_Exercise prompt_
Lay out the lines of the material below as a JSON list of strings, one string per line, with blank lines dropped and the pictures left out.

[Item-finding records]
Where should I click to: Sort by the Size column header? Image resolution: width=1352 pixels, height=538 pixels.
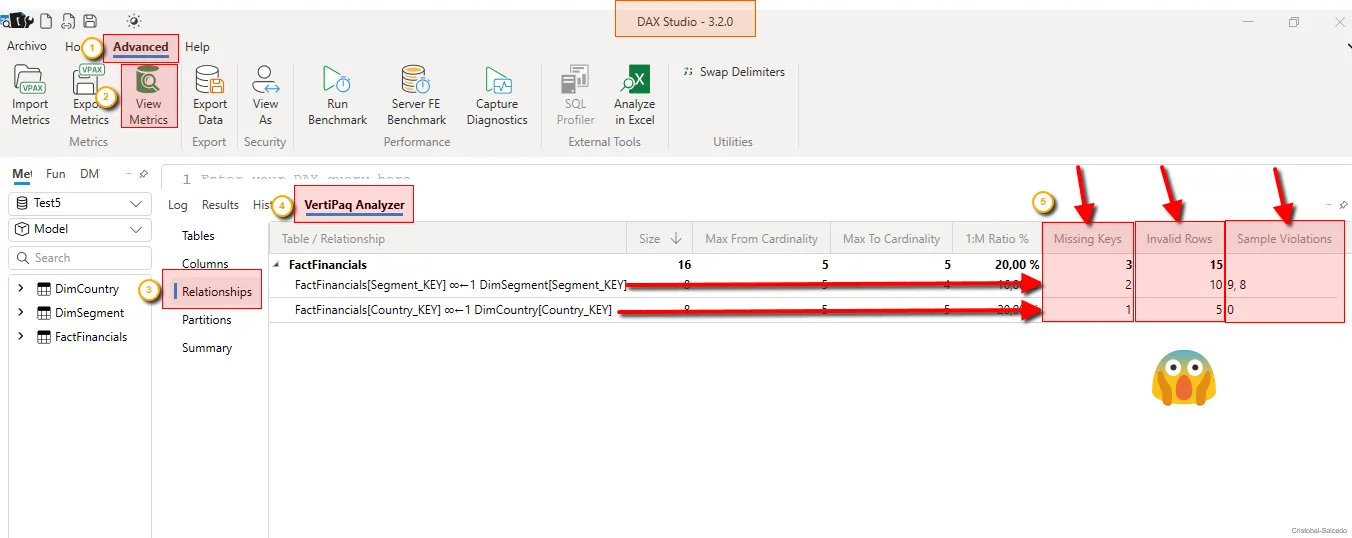660,239
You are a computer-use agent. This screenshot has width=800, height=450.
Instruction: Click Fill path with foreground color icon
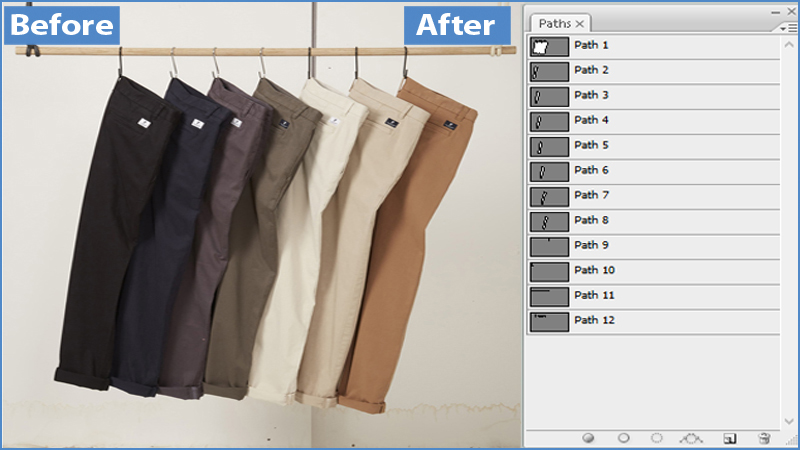click(588, 438)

_Response to the exercise_
[
  "Where should I click to: Sort by the Size column header? Image resolution: width=1352 pixels, height=538 pixels.",
  "660,239",
  "You are a computer-use agent. This screenshot has width=800, height=450.",
  "Instruction: Click Fill path with foreground color icon",
  "click(588, 438)"
]